Rose wrote it down, nodding at each word. “Check, check, and check.” She turned her enormous boobs toward JD. “And for you?”

JD handed up his menu. “Same. But can you add bacon to mine?”

Rose narrowed her eyes playfully. “We got bacon. No sausage.”

Riley leaned forward, feeling more comfortable. “Oh, and do you have cheddar cheese? Or just American?”

The smile fell from Rose's lips. “We got square cheese.”

Riley raised her eyebrows and handed off her menu. “Good enough for me.”

Rose disappeared through the double doors yelling “two cheesers!” to no one in particular while Riley pulled her tablet out of her purse.

JD's leaned in. “What are you looking up?”

Riley rested her elbow on the table, her chin in her hand. “You said you found Tim, Jane's brother.”

“Your brother.”

She looked up. “What did you say?”

“If you're Jane, then…”

“Not necessarily. Didn't you say you found some webpage? Where he was looking for…” Riley swallowed hard. “Where he posted stuff?”

“Yeah.” JD slid the tablet to him and began searching.

Rose busted back through the double doors, Coke glasses in each hand. “So, what brings you two out today?”

“Uhhh.” Riley and JD both started.

Rose tapped her finger against her lips and smiled. “Oh, I see.”

Heat shot up Riley's spine, smacking the back of her head. “You do?”

“I'm no idiot.” Rose's eyes cut from Riley to JD. “Young lovers, sneaking off.”

Riley's heart pounded when Rose pointed to her.

“Your parents don't know you're out together, do they?”

“Yes, that's what we're doing. You won't say anything, will you?” JD said, his eyes going from nervous to sweet and imploring in one of Riley's thudding heartbeats.

“Oh, of course not. Who am I going to tell? It's just me and Mr. Tastee Freeze in here today. You all enjoy yourselves, and if you really love each other, that's what matters. Love conquers all, you know? That's what they say.” She looked off. “Least that's what I think.”

There was a ding from inside the kitchen and Rose jumped to attention. “Burgers are ready!”

JD watched Rose's back as she walked away. “Well, she's cheery.”

Riley offered a tight-lipped smile and leaned toward JD.

“Have you found it?”

He frowned. “That's weird. I could have sworn it was on this site.” He turned the tablet toward her. “It's not there anymore.”

JD slid her tablet toward the wall, and Rose set down two enormous plates overflowing with double-fried fries and burgers with patties as big as Riley's head. The scent wafted up to Riley's nostrils and she couldn't remember ever being this hungry. She decimated every inch of burger and every single fry in what seemed like sixty seconds. JD pulled a fry through his puddle of ketchup and grinned.

“You eat like that around your boyfriend?”

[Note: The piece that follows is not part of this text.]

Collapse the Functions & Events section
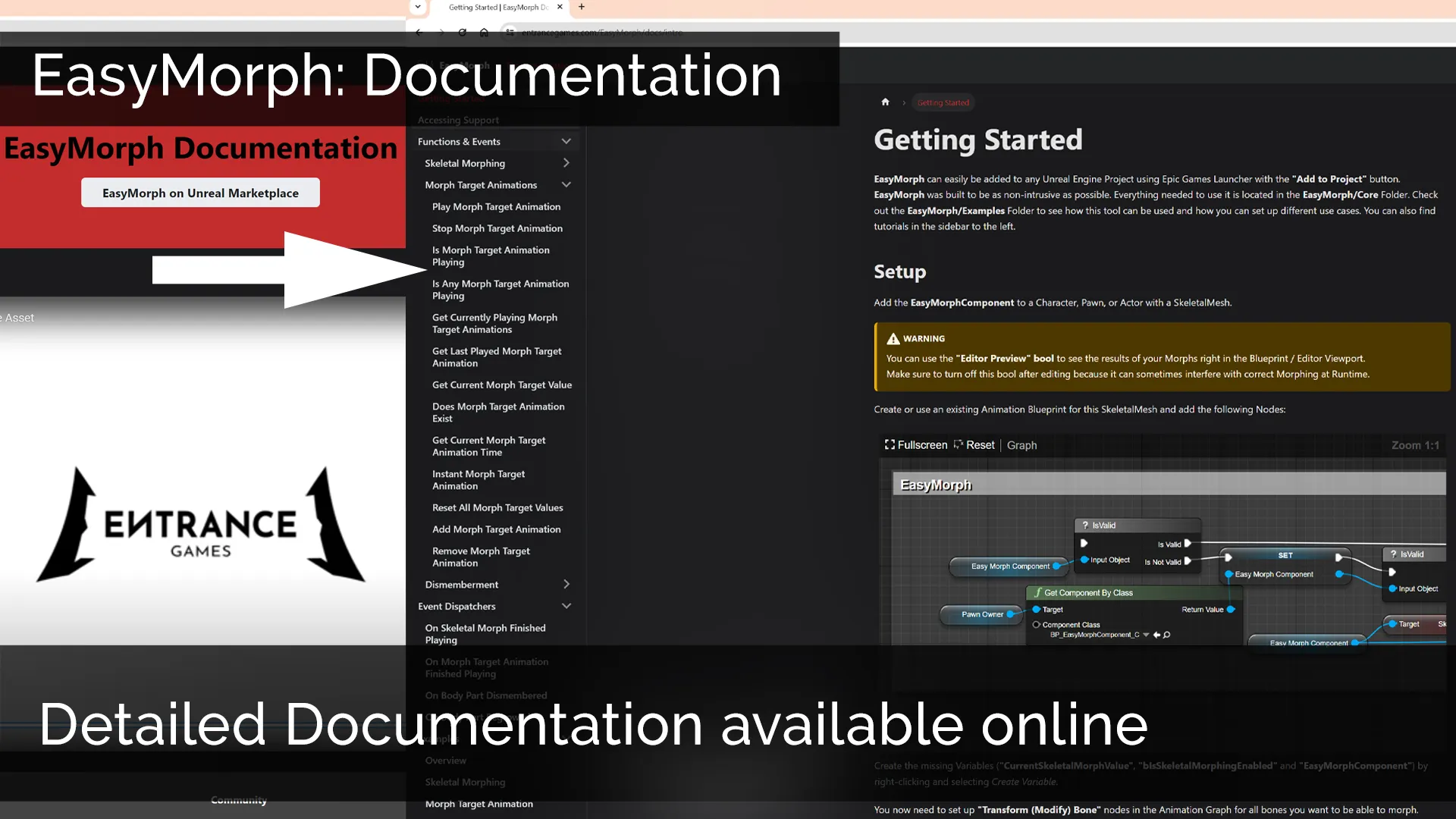 566,142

She wiped the grease from her hands on her napkin and eyed JD. He had driven her out of town, accompanying her on this weird, unplanned hideout mission; he was skipping school; he was taking her safety into consideration.

Riley shifted her weight. “I need to tell you something.”

JD sat up straighter, his eyes going saucer-wide. “Really? Something else? What are you—an alien? A Russian spy? A sister wife?”

She wrinkled her nose but smiled. “A sister wife?”